İlk olarak Temmuz 2021'de açıklanan ve yeni CBAM ile ETS reformunu içeren AB'nin "Fit for 55" yasa paketi, Avrupa'nın emisyonları 2030 yılına kadar (1990 seviyelerinden) en az %55 oranında azaltmasına yardımcı olacak kilit bir unsur olarak görülüyor.

Avrupa İklim Yasasında belirlenen bu hedefler ise, 2050 yılına kadar karbon nötrlüğüne ulaşmaya yönelik daha geniş kapsamı olan Avrupa Yeşil Anlaşma stratejisinin bir parçası.

Avrupa Yeşil Mutabakatı çerçevesinde 2053 net sıfır emisyon taahhüdünde bulunan Türkiye; hızla yeşil ve dijital dönüşmek istiyor.

Uzmanlara göre; Türkiye, yeşil ve dijital dönüşümünü hızla başarabilirse riskleri fırsata çevirebilecek ve ‘Yeşil Üretim Üssü’ olabilecek.

Türkiye çalışmaları hızlandırıyor…

Bu konularda KobiEfor Dergisi’ne özel demeç veren Ticaret Bakanı Prof. Dr. Ömer Bolat

“Yeşil Mutabakat Eylem Planı (YMEP), AB’nin politika öncelikleri doğrultusunda, sınırda karbon düzenlemeleri, yeşil ve döngüsel bir ekonomi, yeşil finansman, temiz, ekonomik ve güvenli enerji arzı, sürdürülebilir tarım, sürdürülebilir akıllı ulaşım, iklim değişikliği ile mücadele, diplomasi, bilgilendirme ve bilinçlendirme faaliyetleri başlıkları altında belirlenen hedeflere ulaşılması amacıyla hayata geçirilecek 81 eyleme yer vermektedir.

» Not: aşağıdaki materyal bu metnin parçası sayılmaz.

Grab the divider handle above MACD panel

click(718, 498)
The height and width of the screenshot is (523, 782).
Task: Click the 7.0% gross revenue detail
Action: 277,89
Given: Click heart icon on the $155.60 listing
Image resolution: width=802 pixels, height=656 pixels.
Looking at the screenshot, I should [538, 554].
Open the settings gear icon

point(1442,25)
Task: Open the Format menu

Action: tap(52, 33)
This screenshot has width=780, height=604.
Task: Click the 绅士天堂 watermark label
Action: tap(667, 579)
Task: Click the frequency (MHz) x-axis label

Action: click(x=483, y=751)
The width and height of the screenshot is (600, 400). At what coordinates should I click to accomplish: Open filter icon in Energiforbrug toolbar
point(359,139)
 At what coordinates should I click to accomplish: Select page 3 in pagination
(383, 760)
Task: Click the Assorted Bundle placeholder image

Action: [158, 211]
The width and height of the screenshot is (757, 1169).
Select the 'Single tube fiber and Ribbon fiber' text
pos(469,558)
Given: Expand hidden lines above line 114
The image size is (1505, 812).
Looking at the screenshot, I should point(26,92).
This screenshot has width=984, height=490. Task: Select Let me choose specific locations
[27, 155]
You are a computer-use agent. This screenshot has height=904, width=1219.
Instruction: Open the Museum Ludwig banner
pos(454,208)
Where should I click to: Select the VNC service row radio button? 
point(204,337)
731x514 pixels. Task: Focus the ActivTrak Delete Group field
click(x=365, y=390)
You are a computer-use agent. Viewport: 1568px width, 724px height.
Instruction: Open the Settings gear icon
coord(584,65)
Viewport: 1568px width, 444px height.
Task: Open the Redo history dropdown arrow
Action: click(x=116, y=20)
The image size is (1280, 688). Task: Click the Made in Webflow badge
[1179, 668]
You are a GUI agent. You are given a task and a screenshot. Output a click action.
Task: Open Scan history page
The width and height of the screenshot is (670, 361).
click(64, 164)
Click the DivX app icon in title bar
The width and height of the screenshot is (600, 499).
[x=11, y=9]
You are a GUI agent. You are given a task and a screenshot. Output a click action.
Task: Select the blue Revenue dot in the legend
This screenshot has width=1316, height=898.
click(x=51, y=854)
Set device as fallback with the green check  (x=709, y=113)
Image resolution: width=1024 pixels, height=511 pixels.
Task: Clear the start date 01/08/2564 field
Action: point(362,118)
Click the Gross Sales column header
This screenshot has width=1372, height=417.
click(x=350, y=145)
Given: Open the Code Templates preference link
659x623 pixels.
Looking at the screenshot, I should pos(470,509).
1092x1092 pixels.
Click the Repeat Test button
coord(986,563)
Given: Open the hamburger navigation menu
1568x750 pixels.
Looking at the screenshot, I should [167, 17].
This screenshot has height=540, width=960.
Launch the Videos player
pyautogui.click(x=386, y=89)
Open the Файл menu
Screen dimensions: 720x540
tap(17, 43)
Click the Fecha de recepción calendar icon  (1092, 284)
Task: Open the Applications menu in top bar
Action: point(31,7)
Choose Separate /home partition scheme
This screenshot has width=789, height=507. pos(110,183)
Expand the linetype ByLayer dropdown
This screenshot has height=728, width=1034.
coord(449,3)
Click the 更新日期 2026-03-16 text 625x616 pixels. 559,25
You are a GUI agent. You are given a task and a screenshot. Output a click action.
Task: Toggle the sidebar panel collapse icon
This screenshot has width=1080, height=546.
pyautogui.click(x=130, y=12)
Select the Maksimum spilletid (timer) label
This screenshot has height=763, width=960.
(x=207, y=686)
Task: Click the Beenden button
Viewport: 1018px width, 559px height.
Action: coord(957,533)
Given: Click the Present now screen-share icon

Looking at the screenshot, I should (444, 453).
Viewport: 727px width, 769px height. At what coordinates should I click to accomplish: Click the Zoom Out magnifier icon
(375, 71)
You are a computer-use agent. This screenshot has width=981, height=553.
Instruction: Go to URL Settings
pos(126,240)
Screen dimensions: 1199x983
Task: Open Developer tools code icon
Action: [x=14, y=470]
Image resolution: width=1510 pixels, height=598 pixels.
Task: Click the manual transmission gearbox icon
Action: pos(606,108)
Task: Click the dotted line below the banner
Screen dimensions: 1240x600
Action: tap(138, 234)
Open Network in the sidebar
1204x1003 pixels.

Sınırda Karbon Düzenleme Mekanizması Uygulama geçiş döneminde emisyon raporlama yükümlülüğü ile başlayacak, karbon vergisi niteliği taşıyacak olan mali yükümlülükler ve verilerin doğrulanması uygulaması ise 2026 yılında devreye alınacaktır.

Bu itibarla, kısa vadedeki önceliklerimizden biri kapsamdaki sektörlerimizin uygulamaya hızlı adaptasyonunu sağlayacak faaliyetler yürütmektir.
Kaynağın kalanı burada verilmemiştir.